Please repeat the lines below, exactly and only, from the one that holds "18kt White Gold (354, 366)" through the one that holds "Match your Rings (145, 2347)".
Records supplied section start
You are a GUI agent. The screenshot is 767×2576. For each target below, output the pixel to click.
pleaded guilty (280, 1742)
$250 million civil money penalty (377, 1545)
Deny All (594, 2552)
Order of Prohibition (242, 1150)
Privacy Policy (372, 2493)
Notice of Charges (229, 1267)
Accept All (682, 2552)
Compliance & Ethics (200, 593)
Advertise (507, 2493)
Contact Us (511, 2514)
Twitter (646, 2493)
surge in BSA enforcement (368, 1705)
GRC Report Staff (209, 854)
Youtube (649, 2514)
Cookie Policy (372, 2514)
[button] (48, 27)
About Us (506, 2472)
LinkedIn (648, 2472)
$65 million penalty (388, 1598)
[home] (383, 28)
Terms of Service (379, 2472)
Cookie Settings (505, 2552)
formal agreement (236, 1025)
Records supplied section end
Records supplied section start
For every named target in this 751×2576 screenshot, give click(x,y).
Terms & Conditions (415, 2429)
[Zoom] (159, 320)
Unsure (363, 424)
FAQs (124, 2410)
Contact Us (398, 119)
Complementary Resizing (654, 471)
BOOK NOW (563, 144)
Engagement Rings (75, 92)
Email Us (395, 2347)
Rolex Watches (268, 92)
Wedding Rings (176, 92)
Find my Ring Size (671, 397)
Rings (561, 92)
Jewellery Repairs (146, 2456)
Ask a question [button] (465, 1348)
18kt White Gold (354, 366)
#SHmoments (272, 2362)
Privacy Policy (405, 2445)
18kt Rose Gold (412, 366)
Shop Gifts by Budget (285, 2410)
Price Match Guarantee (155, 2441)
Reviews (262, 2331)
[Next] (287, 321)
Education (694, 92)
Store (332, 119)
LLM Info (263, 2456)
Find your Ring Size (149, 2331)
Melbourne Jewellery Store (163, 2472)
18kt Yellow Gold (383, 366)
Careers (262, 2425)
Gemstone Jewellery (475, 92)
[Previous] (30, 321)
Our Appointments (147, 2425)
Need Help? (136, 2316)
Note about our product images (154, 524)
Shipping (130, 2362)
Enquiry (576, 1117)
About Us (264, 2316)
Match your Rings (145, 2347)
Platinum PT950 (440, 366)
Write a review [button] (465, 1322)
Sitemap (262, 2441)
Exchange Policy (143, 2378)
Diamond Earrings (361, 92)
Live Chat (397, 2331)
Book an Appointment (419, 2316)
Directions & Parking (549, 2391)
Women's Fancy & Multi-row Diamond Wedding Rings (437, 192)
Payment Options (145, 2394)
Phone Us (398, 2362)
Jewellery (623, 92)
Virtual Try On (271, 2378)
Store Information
Records supplied section end
Exercise result —
18kt White Gold (354, 366)
#SHmoments (272, 2362)
Privacy Policy (405, 2445)
18kt Rose Gold (412, 366)
Shop Gifts by Budget (285, 2410)
Price Match Guarantee (155, 2441)
Reviews (262, 2331)
[Next] (287, 321)
Education (694, 92)
Store (332, 119)
LLM Info (263, 2456)
Find your Ring Size (149, 2331)
Melbourne Jewellery Store (163, 2472)
18kt Yellow Gold (383, 366)
Careers (262, 2425)
Gemstone Jewellery (475, 92)
[Previous] (30, 321)
Our Appointments (147, 2425)
Need Help? (136, 2316)
Note about our product images (154, 524)
Shipping (130, 2362)
Enquiry (576, 1117)
About Us (264, 2316)
Match your Rings (145, 2347)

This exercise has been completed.